TASK DATA

═══

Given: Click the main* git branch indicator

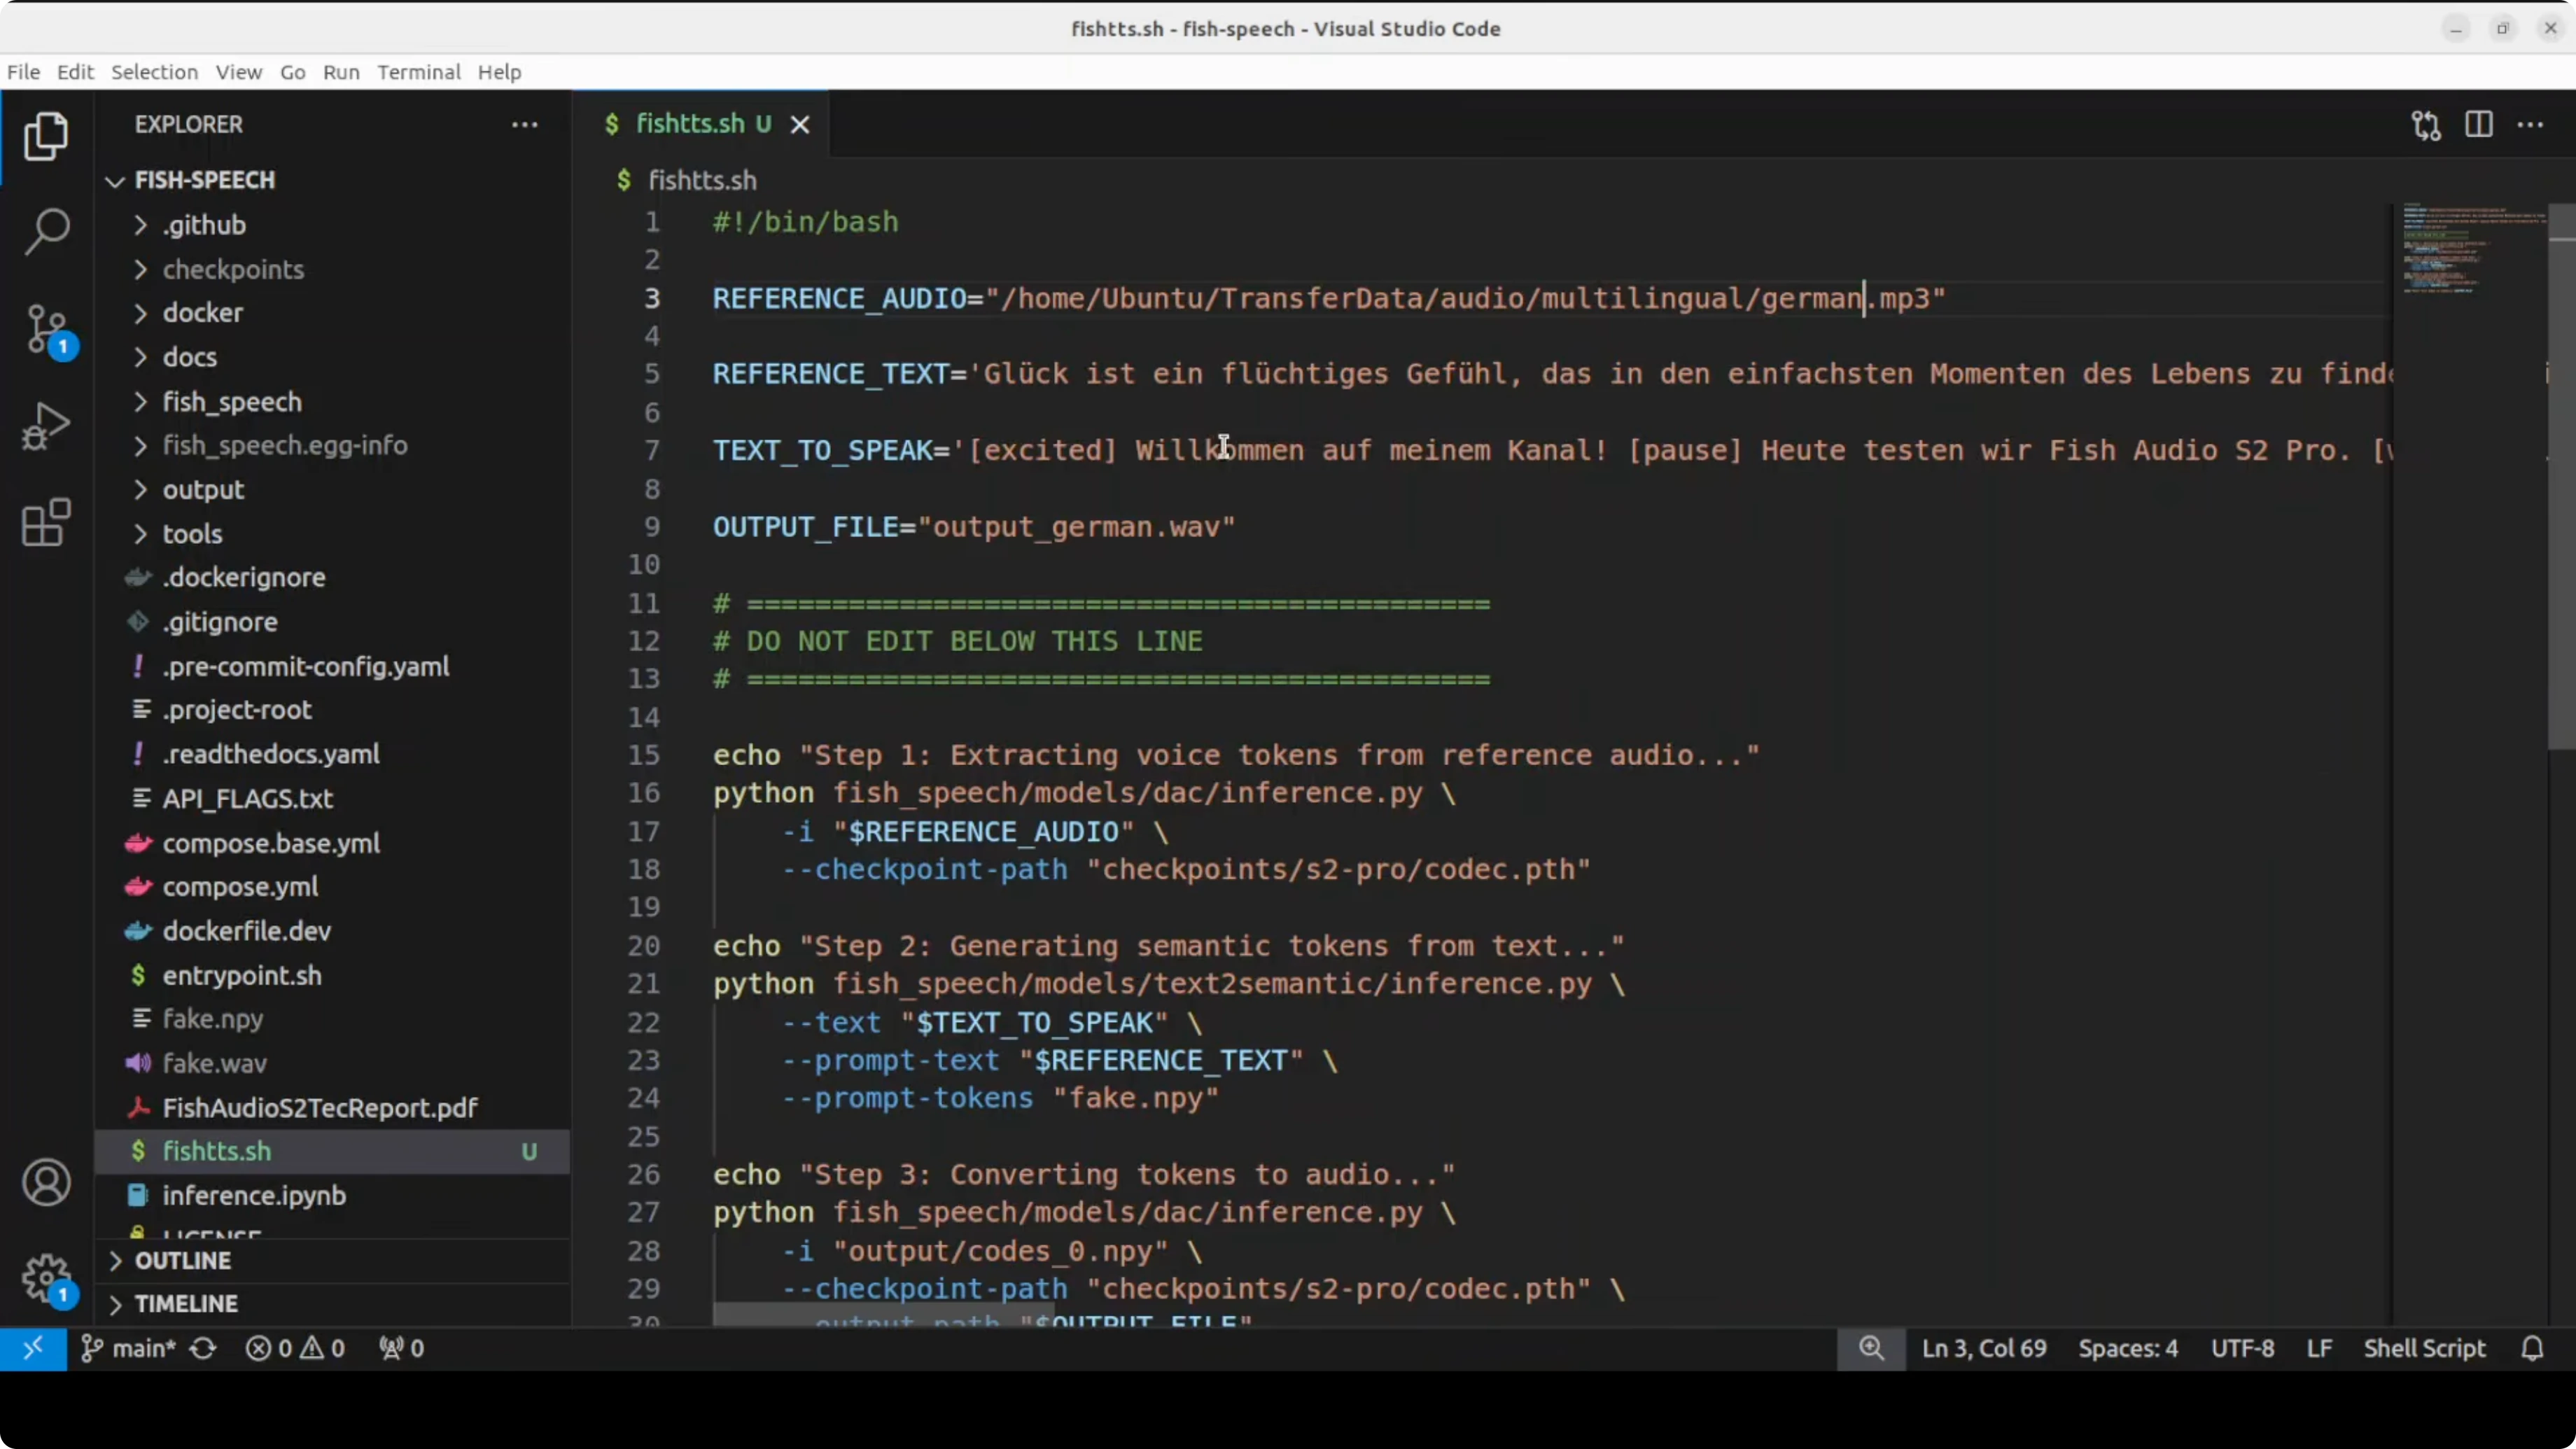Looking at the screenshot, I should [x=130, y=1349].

═══

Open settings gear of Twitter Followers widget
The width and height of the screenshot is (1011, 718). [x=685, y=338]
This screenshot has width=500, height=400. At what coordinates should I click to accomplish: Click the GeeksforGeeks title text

═══

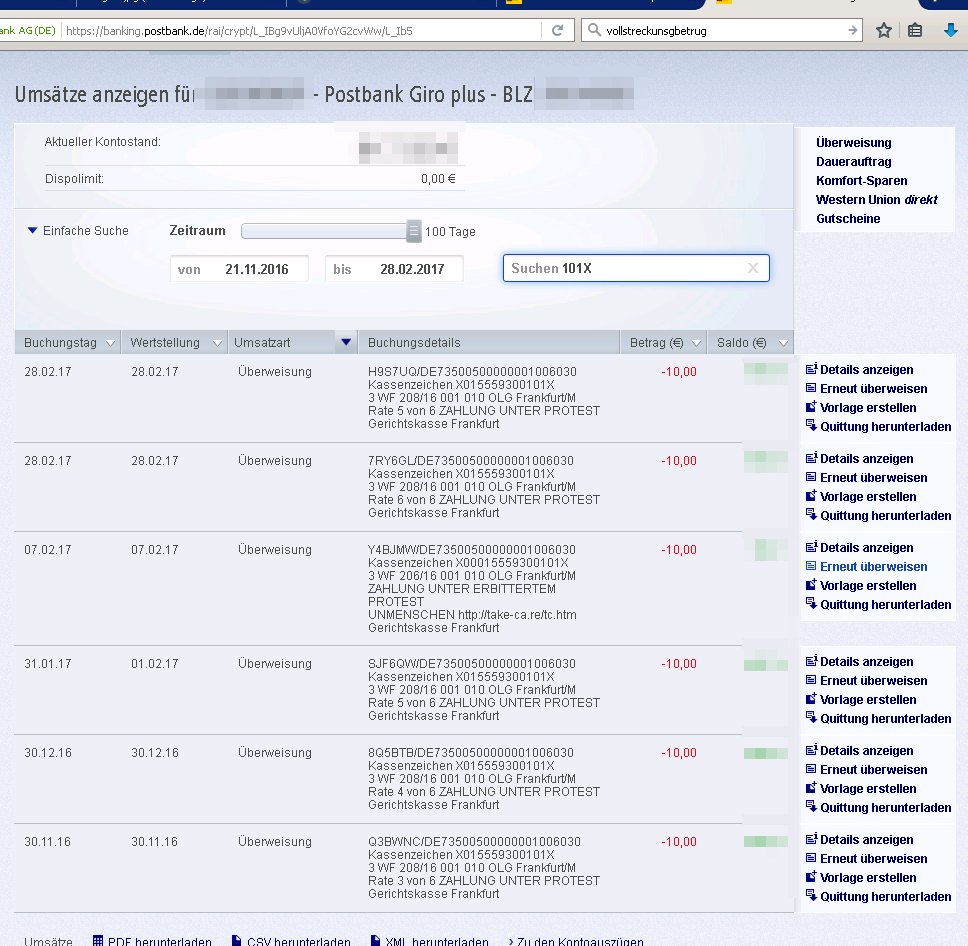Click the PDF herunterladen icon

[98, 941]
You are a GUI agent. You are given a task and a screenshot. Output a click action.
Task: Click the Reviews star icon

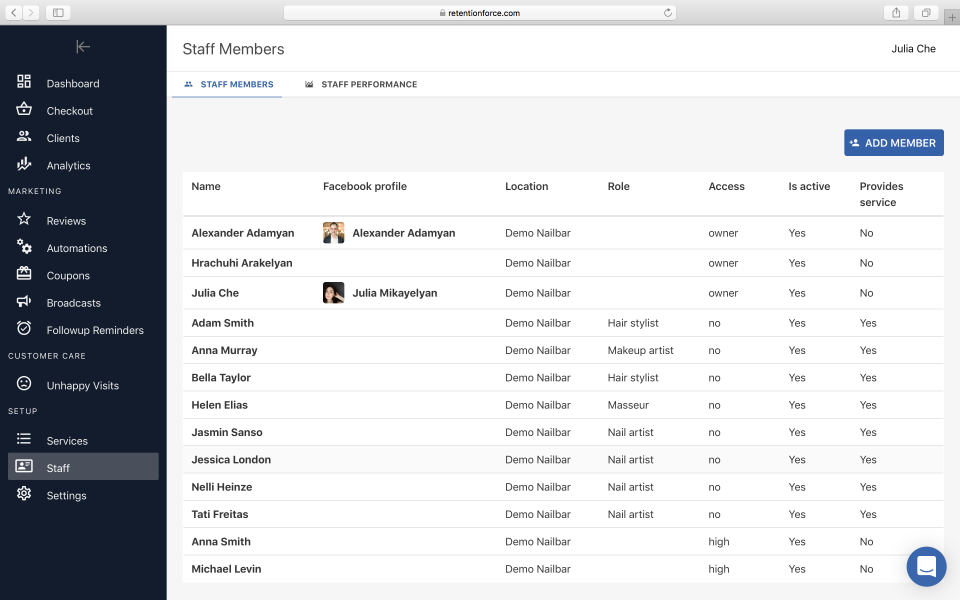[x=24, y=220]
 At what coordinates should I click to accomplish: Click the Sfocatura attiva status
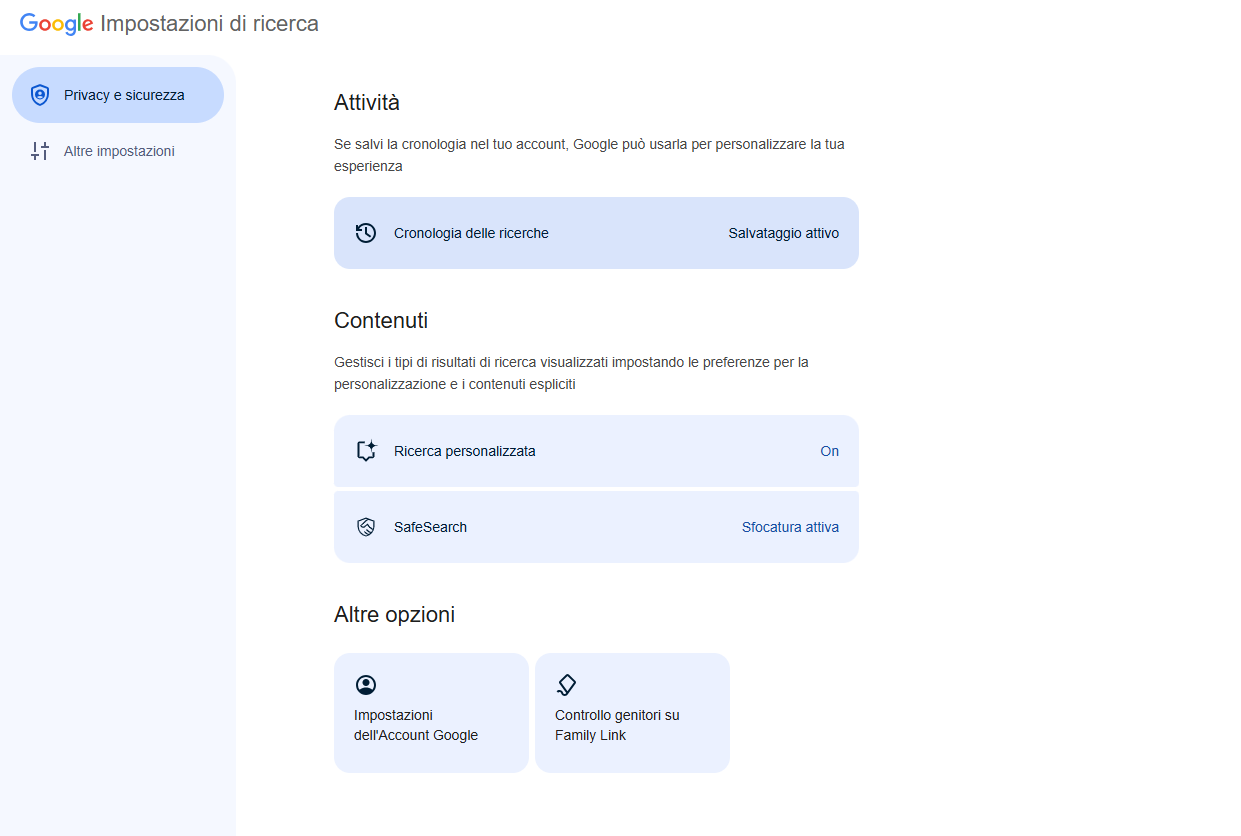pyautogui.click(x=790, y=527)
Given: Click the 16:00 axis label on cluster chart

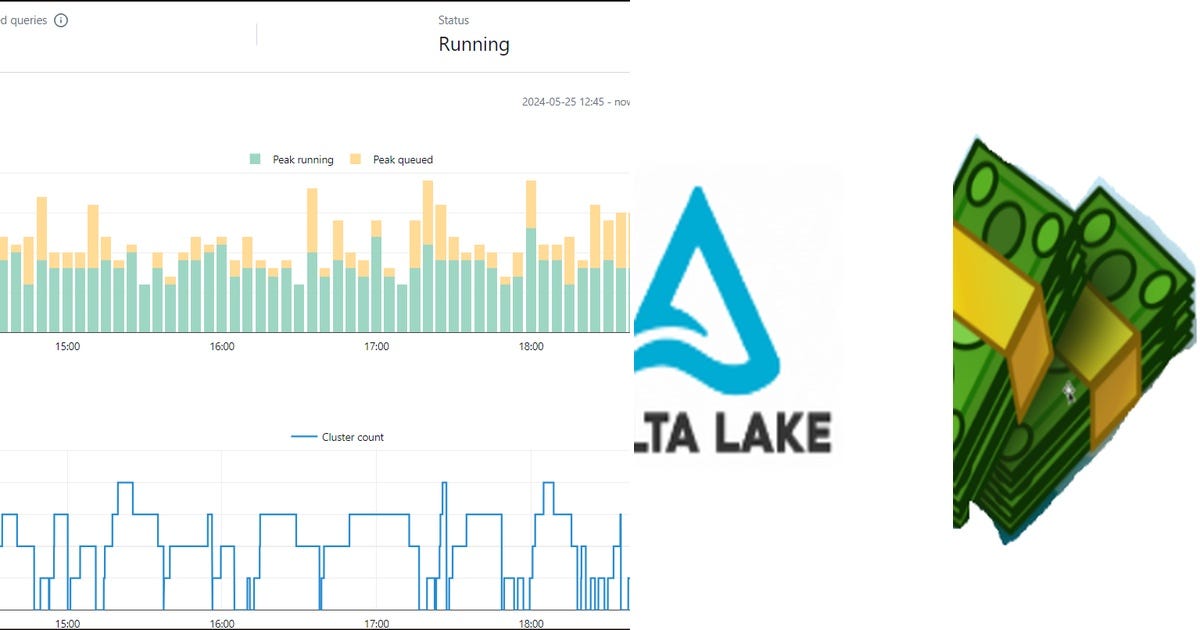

═══

Turn the records from the line with "You are a GUI" up to and including the line with "Given: Click the 16:00" into a numbered list, leaving out blank lines and pictures.

1. You are a GUI agent. You are given a task and a screenshot. Output a click action.
2. Task: Click the Reviews star icon
3. [x=24, y=220]
4.  At what coordinates should I click to accomplish: Click the Sfocatura attiva status
5. pyautogui.click(x=790, y=527)
6. Given: Click the 16:00 axis label on cluster chart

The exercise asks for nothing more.